Proteostrenia属・Protoboarmia属・Pseuderannis属・Racotis属・シャチホコ科書き直し。

 やっと余裕ができて,HP「yyzz2; 虫画像 虫よもやま」更新(以下リンクがうるさいのだが,何だか対策だと思ってください)。一般的な価値は,HPの学名ごっこの方が16世紀の昆虫学よりも高いはずである。バルトロメウは後回しにして学名。

  • Proteostrenia属
    • シロモンクロエダシャクとか。どれも未見。画像は原記載ものが手に入った。どうして「海の老人プローテウス」が属名になっているか一つも分からないが,神話由来な所はなかなかよろしい。
  • Protoboarmia属
    •  オレクギは1回撮っているのだが,同定できないので画像は Seitz から。種小名が殉教者名に由来している。オレクギエダシャクを採集する人は,「殉教させている」と考えながら採集すること。
  • Pseuderannis属
    • 当ブログではあまりにもおなじみのウスバキエダシャク。実はチャバネフユエダシャクの「Pseud(ニセ)」だった。形は似ているかもしれない。ウスバシロエダシャク(Pseuderannis amplipennis)がいないものかと昔さんざん調べたのだが(10-05-15記事)ついにダメだった記憶あり。
  • Racotis属
    • ミスジエダシャクというのもそっけない命名だが,種小名「岩肌状の」というのも Butler に特有の何の思い入れもない命名

 
 ついでに,シャチホコガ科について,長すぎるページタイトルを短縮して,原記載を読み直して(7年前と比べてわたしの調べる力はかなり上がっている),図版を探して入れる作業を2日間で終わらせた。
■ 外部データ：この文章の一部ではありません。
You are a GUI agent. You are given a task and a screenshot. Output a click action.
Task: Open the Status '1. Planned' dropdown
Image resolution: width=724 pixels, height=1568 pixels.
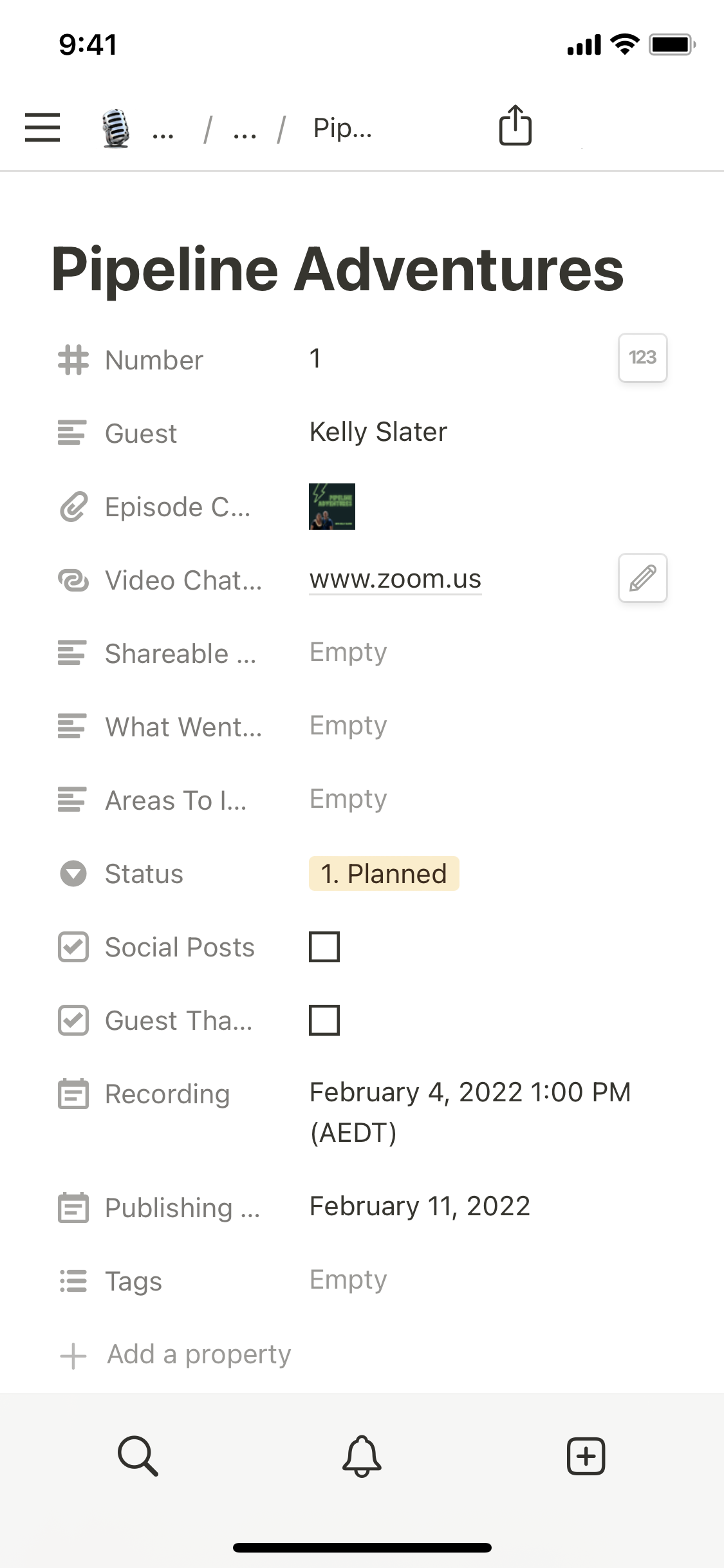[x=384, y=873]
『北海道の蝶と蛾』で2種削って,44属72種になった。使えそうな図版の見つからないものが2種。エゾギンモンシャチホコとヒメシャチホコ
 今回の最大の収穫は(Twitterにあげたのだが),シロスジエグリシャチホコ Fusapteryx ladislai の種小名について,Wladyslaw Taczanowski に由来するのが分かったことである。Wladyslaw をフランス人読みをすると Ladislas になるらしい。これをラテン名化して Ladislaus にして属格の「-i」をつけたもの。 オーベルチュールの「Études d'entomologie」の10巻の前書きに「ヤンコフスキー氏が中国人匪賊に襲われたが助かったと,われわれの友人である Ladislas Taczanowski 氏の口から聞いた云々」をやっと見つけた時は嬉しかった。フルネームが分かればほとんど何とかなるのである。地元のポーランドではかなり有名な学者らしいが,日本ではほとんど知られていないと思う。
 ウチキシャチホコ Notodonta dembowskii の「デンボフスキー」も,フランスの国営図書館である Gallica をさんざん調べたのだが,こちらはあまりにも資料不足。オーベルチュール弟の友人で中堅どころの昆虫学者らしい。

 学名調べは,どうにもこういう一般蛾屋の知らないであろう知識が増えていくのが面白い。この手のフィールドである分類学に何の貢献もしていないであろうことが,いかにも傍系だが仕方ない。そのうち陽が当たらないかなあ。